» EXERCISE GOAL
Output every entry exactly as given.

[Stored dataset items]
- - -

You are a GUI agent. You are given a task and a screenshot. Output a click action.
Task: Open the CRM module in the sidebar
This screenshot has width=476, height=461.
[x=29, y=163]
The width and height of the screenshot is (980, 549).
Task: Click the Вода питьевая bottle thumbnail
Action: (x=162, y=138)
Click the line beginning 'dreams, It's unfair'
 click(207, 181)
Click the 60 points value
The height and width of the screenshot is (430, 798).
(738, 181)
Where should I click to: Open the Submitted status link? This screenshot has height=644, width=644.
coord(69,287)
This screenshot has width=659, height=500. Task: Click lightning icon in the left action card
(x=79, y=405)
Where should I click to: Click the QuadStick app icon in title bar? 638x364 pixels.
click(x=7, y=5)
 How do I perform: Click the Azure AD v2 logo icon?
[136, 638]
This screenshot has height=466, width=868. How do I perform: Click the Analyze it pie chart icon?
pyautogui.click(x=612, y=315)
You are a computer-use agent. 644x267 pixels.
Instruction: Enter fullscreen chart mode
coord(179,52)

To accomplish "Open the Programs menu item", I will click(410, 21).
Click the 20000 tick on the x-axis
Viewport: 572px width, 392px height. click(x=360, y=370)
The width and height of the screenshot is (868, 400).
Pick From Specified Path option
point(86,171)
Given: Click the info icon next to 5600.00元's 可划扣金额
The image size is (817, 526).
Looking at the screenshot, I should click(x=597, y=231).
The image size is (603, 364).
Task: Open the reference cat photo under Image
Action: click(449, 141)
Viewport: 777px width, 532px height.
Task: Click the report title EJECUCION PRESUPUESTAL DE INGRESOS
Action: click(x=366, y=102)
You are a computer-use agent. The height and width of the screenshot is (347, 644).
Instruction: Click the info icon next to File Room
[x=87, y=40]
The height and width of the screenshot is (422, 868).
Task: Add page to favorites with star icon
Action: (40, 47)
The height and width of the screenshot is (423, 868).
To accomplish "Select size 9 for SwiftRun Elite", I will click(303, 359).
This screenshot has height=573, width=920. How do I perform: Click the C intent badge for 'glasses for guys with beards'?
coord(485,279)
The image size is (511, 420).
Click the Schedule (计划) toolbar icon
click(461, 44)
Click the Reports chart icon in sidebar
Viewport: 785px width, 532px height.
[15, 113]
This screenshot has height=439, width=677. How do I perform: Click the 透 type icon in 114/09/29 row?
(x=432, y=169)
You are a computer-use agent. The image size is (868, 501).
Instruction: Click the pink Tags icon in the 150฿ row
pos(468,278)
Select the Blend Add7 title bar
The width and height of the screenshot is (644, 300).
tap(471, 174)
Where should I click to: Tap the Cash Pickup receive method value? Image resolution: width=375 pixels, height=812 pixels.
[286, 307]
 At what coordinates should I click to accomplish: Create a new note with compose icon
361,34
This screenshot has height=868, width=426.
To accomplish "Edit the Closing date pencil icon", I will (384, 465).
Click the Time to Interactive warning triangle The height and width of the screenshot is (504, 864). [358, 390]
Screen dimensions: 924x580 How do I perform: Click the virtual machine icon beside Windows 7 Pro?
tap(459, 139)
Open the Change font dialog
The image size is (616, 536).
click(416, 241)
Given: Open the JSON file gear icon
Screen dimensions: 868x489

- - -

» RESPONSE TO THIS EXERCISE
You are a GUI agent. You are given a task and a screenshot. Output a click action.
Task: Open the CRM module in the sidebar
This screenshot has width=476, height=461.
[x=29, y=163]
The width and height of the screenshot is (980, 549).
Task: Click the Вода питьевая bottle thumbnail
Action: (x=162, y=138)
Click the line beginning 'dreams, It's unfair'
 click(207, 181)
Click the 60 points value
The height and width of the screenshot is (430, 798).
(738, 181)
Where should I click to: Open the Submitted status link? This screenshot has height=644, width=644.
coord(69,287)
This screenshot has width=659, height=500. Task: Click lightning icon in the left action card
(x=79, y=405)
Where should I click to: Click the QuadStick app icon in title bar? 638x364 pixels.
click(x=7, y=5)
 How do I perform: Click the Azure AD v2 logo icon?
[136, 638]
This screenshot has height=466, width=868. How do I perform: Click the Analyze it pie chart icon?
pyautogui.click(x=612, y=315)
You are a computer-use agent. 644x267 pixels.
Instruction: Enter fullscreen chart mode
coord(179,52)

To accomplish "Open the Programs menu item", I will click(410, 21).
Click the 20000 tick on the x-axis
Viewport: 572px width, 392px height. click(x=360, y=370)
The width and height of the screenshot is (868, 400).
Pick From Specified Path option
point(86,171)
Given: Click the info icon next to 5600.00元's 可划扣金额
The image size is (817, 526).
Looking at the screenshot, I should click(x=597, y=231).
The image size is (603, 364).
Task: Open the reference cat photo under Image
Action: click(449, 141)
Viewport: 777px width, 532px height.
Task: Click the report title EJECUCION PRESUPUESTAL DE INGRESOS
Action: click(x=366, y=102)
You are a computer-use agent. The height and width of the screenshot is (347, 644).
Instruction: Click the info icon next to File Room
[x=87, y=40]
The height and width of the screenshot is (422, 868).
Task: Add page to favorites with star icon
Action: (40, 47)
The height and width of the screenshot is (423, 868).
To accomplish "Select size 9 for SwiftRun Elite", I will click(303, 359).
This screenshot has height=573, width=920. How do I perform: Click the C intent badge for 'glasses for guys with beards'?
coord(485,279)
The image size is (511, 420).
Click the Schedule (计划) toolbar icon
click(461, 44)
Click the Reports chart icon in sidebar
Viewport: 785px width, 532px height.
[15, 113]
This screenshot has height=439, width=677. How do I perform: Click the 透 type icon in 114/09/29 row?
(x=432, y=169)
You are a computer-use agent. The image size is (868, 501).
Instruction: Click the pink Tags icon in the 150฿ row
pos(468,278)
Select the Blend Add7 title bar
The width and height of the screenshot is (644, 300).
tap(471, 174)
Where should I click to: Tap the Cash Pickup receive method value? Image resolution: width=375 pixels, height=812 pixels.
[286, 307]
 At what coordinates should I click to accomplish: Create a new note with compose icon
361,34
This screenshot has height=868, width=426.
To accomplish "Edit the Closing date pencil icon", I will (384, 465).
Click the Time to Interactive warning triangle The height and width of the screenshot is (504, 864). [358, 390]
Screen dimensions: 924x580 How do I perform: Click the virtual machine icon beside Windows 7 Pro?
tap(459, 139)
Open the Change font dialog
The image size is (616, 536).
click(416, 241)
Given: Open the JSON file gear icon
Screen dimensions: 868x489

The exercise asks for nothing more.